3. "Her": Still in theaters and one of the critics' (this one included) favorites of 2013, Spike Jonze's first film in which he is both director and screenwriter stars Joaquin Phoenix who, in the not-too-distant future, has started a relationship with his computer's operating system (voiced by Scarlett Johansson). In many ways the logical conclusion of where Apple's Siri might be taken, "Her" radically reconceptualizes what is and possibly should be prioritized in a relationship and how connections in an increasingly digital world can still be made, in a myriad of surprising and exciting ways.
4. "Intolerable Cruelty": To throw in one comedy, albeit a darkly comic one, I've included this 2003 film by the Coen Brothers, starring George Clooney and Catherine Zeta-Jones.
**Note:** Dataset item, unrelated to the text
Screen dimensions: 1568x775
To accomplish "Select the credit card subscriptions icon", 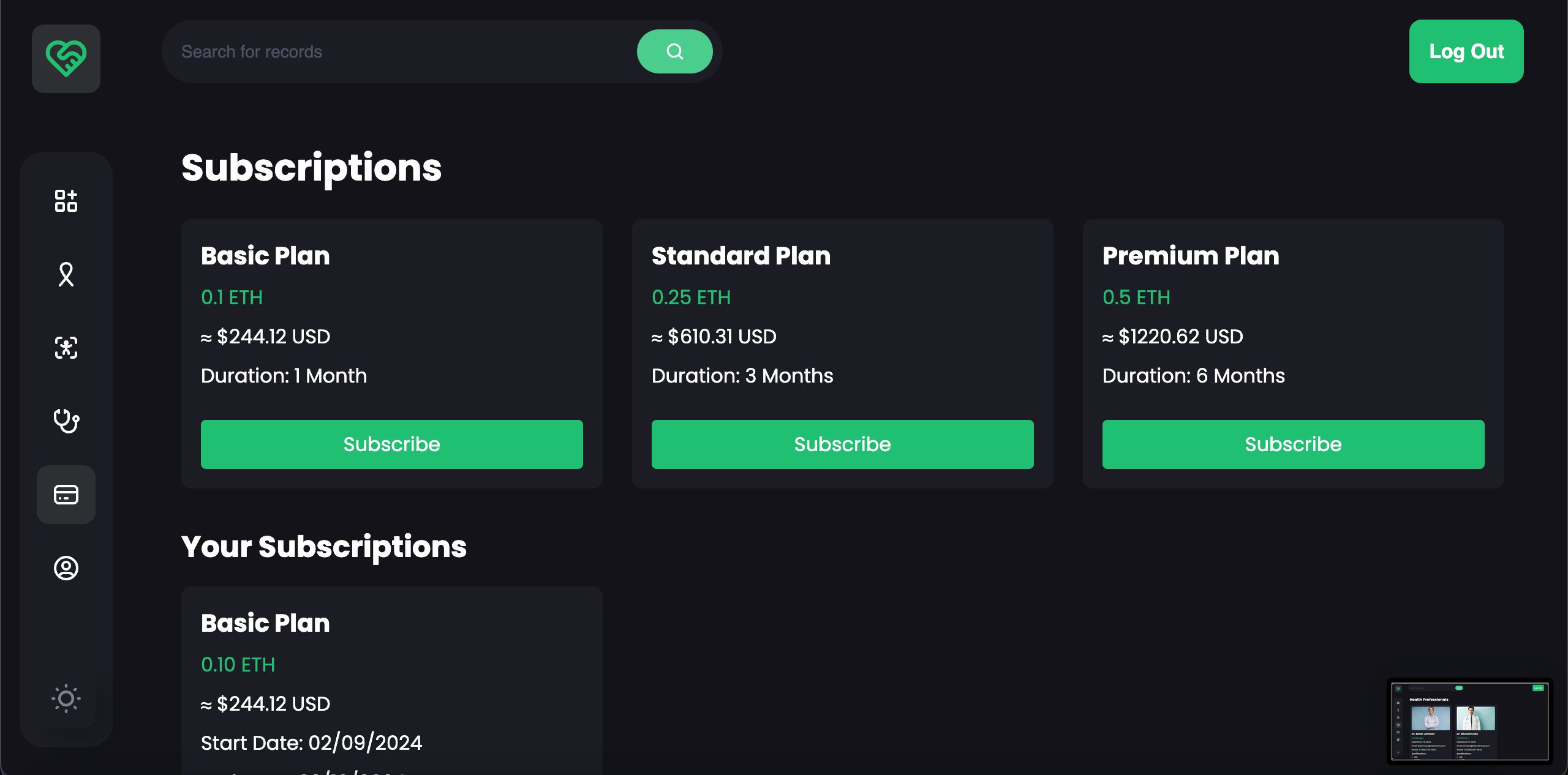I will click(x=66, y=495).
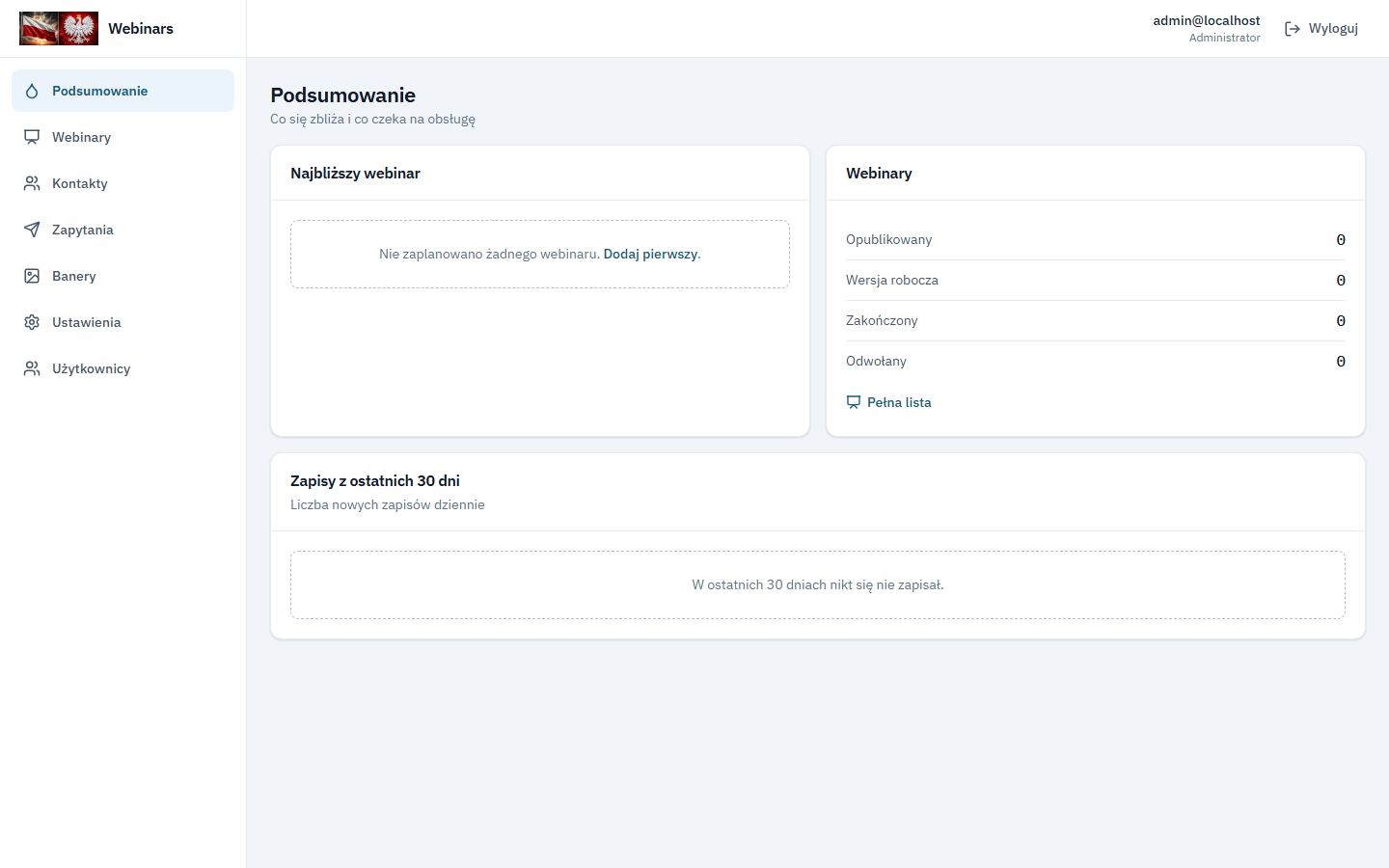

Clooney as a cunning divorce attorney famous for his pre-nups challenges Zeta-Jones' manipulations of marrying a string of men for their money. The story spirals delightfully into the realms of the surreal, as you would expect from the Coen Brothers, and features a supporting cast that is sure to have you both chuckling and bewildered.
5. "Amour": Translated as "Love" from French, Michael Haneke's 2012 award winning film presents an unadorned depiction of just what that concept can mean. Jean-Louis Trintignant and Emmanuelle Riva, two aged titans of French cinema, deliver stellar performances as a husband and wife, the latter being cared for by her spouse after suddenly suffering a stroke one morning at the breakfast table. Though difficult to watch at times (though not as much as Haneke's other films, all of which are also worth seeing) because of its firm resistance to any form of sentimentality, "Amour" is perhaps the most honest film about love released in recent memory.